In recent years, some historians and legal scholars have taken to calling the Reconstruction Era the Second Founding of our Constitution. In The Second Founding and the First Amendment, William C. Carter joins these scholars and asks what it would mean if courts took the Second Founding seriously. Carter argues persuasively that the Reconstruction Amendments altered the entire constitution. If Carter is correct, then the Court should take seriously what it once observed, that there is “one pervading purpose” to the Reconstruction Amendments, “the freedom of the slave race, the security and firm establishment of that freedom, and the protection of the newly-made freeman and citizen from the oppressions of those who had formerly exercised unlimited dominion over them.” Although the Reconstruction Amendments were not limited to that purpose, it is undeniable that unlike other constitutional provisions, the Reconstruction amendments – the 13th, 14th and 15th Amendments – were adopted with a particular group of people in mind, people who were formerly enslaved.

The Reconstruction Amendments expanded the constitution to protect those who had previously been excluded and disempowered. It follows that the Court should consider the experiences of enslaved people when interpreting those provisions. Until now, however, the perspective of formerly enslaved people has been largely absent from the conversation about the meaning of the constitutional changes wrought by Reconstruction. In The Second Founding and the First Amendment, William C. Carter seeks to remedy that oversight. Carter argues that we should interpret the constitution from the perspective of the disempowered people who were the intended beneficiaries of constitutional change. Moreover, formerly enslaved people and their free Black allies helped to create this constitutional meaning, actively participating in the antislavery movement and Civil War which brought about the end of slavery and the Reconstruction Era.

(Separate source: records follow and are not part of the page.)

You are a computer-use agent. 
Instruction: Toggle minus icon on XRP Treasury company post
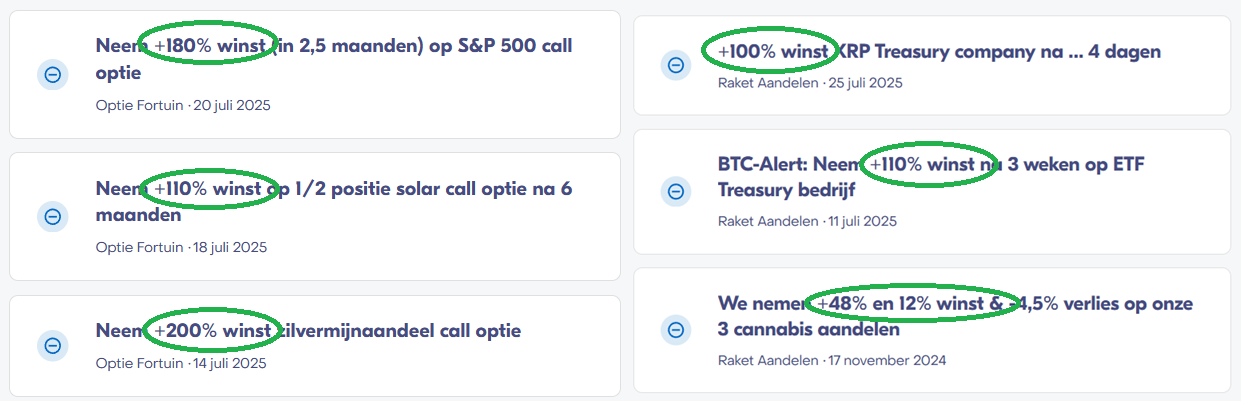675,65
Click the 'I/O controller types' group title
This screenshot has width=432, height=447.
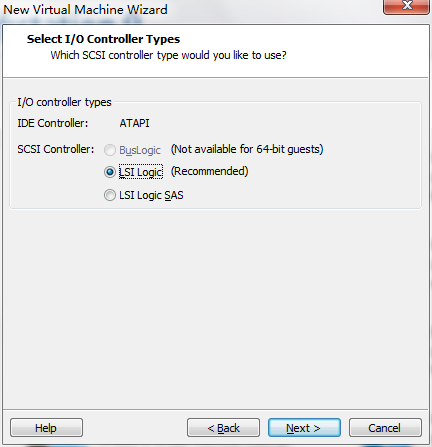(64, 102)
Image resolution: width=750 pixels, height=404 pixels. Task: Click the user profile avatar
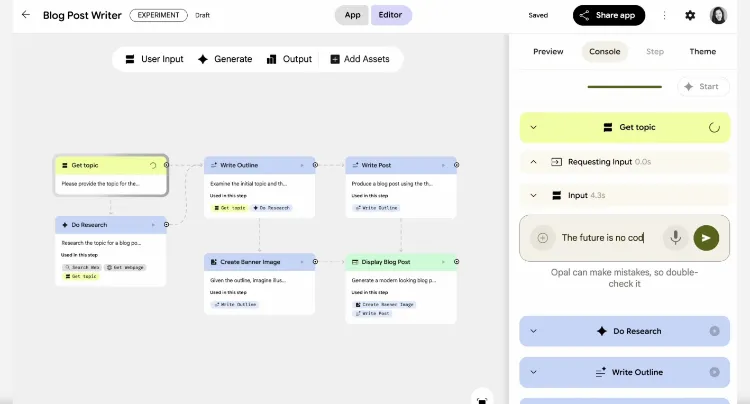pos(718,15)
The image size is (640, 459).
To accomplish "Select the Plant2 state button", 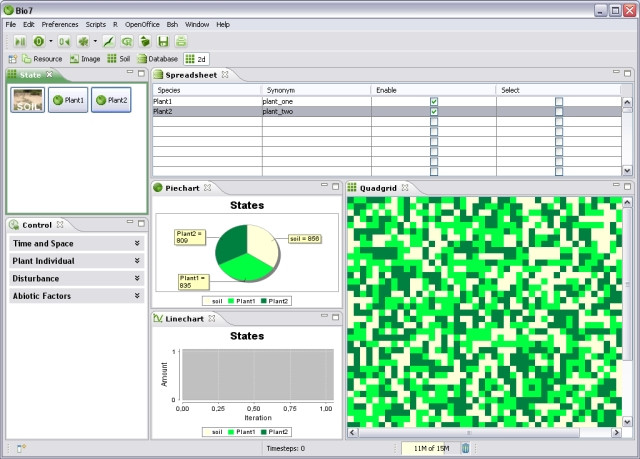I will tap(111, 100).
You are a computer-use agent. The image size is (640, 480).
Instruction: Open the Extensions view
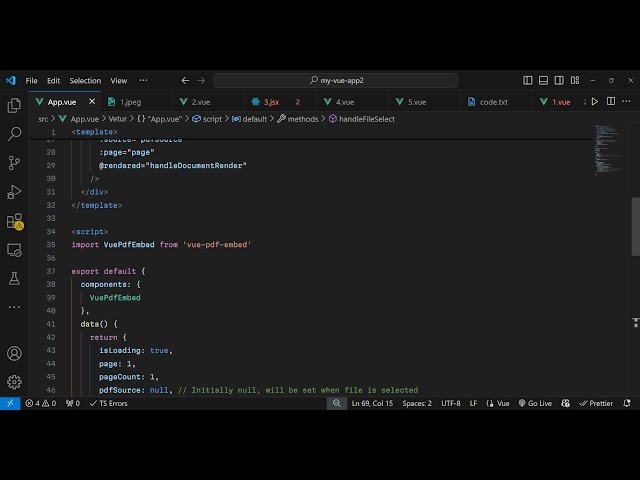click(x=14, y=220)
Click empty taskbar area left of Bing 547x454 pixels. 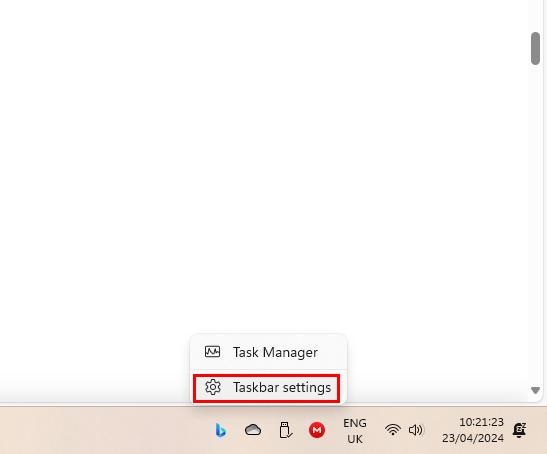point(105,430)
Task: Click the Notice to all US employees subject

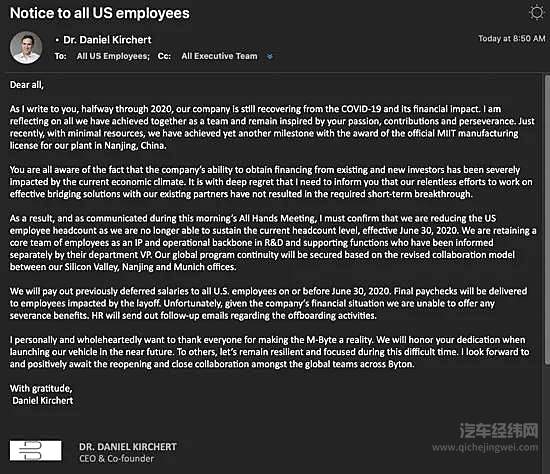Action: tap(100, 13)
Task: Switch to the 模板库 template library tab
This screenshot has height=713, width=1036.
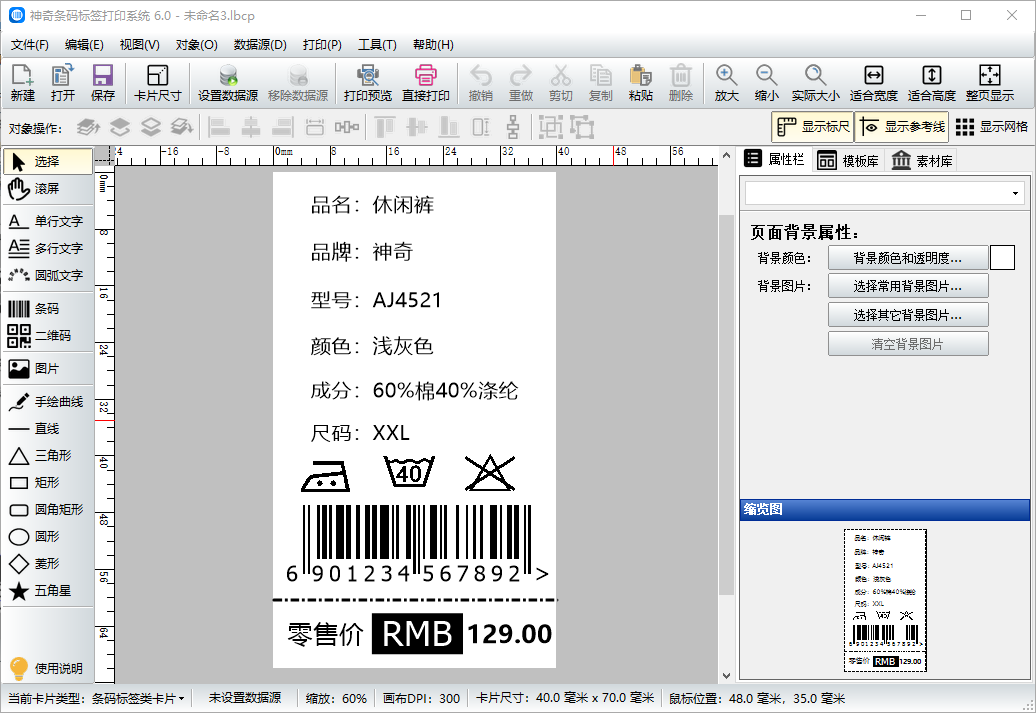Action: tap(847, 161)
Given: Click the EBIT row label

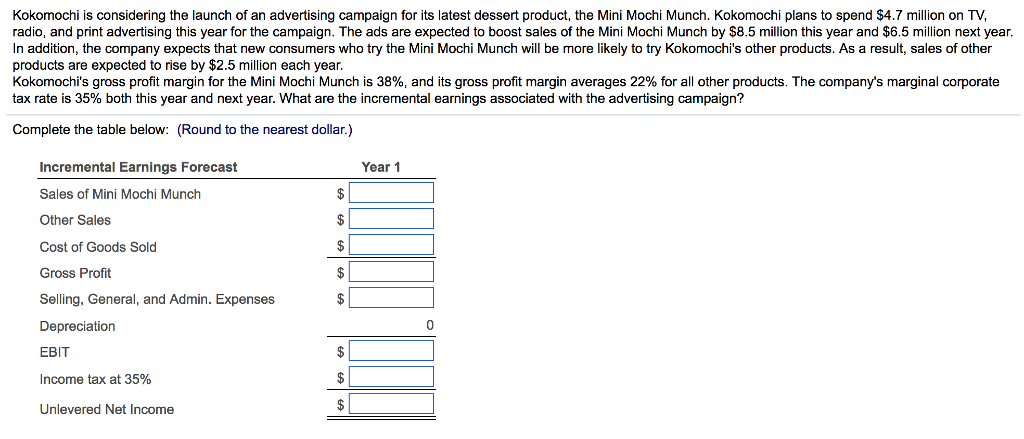Looking at the screenshot, I should (55, 352).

Like the founding of the original constitution, the Second Founding was a unique constitutional moment which established a new constitutional order. The Thirteenth Amendment prohibited slavery and involuntary servitude. The Fourteenth Amendment recognized all people born in the United States, even if they were enslaved, as citizens of the United States and entitled to individual rights. The Fifteenth Amendment prohibited states from denying the right to vote on the basis of race in order to enfranchise newly freed slaves. These Amendments transformed our constitution from one which sanctioned the institution of slavery and the denial of the humanity of millions of people who lived in our country into a document that recognized all people as rights bearing individuals who are entitled to constitutional protections. As Reconstruction Congress member Massachusetts Senator Charles Sumner proclaimed, the new Constitution would be “interpreted uniformly and thoroughly for human rights.”1

To determine the content of those rights, Carter argues, interpreters must consider the views and experiences of enslaved people whose rights had been denied. “[B]y listening to enslaved persons’ voices, we credit them as part of the contemporary polity whose understanding should matter in constitutional interpretation, rather than merely as passive beneficiaries to, or forgotten members of, the Second Founding.” (p. 1066) Carter explains that the views of enslaved people are important to constitutional interpretation “not only because of (their) privileged access to descriptive or normative truth, but simply to correct its previous suppression.” (p.1092). To remedy the oversight, Carter describes restrictions on the free speech of enslaved persons and their allies during the pre-Civil War era. Along with historical accounts, Carter relies on narratives published by fugitives from slavery in the antebellum era. Those narratives include powerful testimony about life under slavery and served as important political tracts in the antislavery movement.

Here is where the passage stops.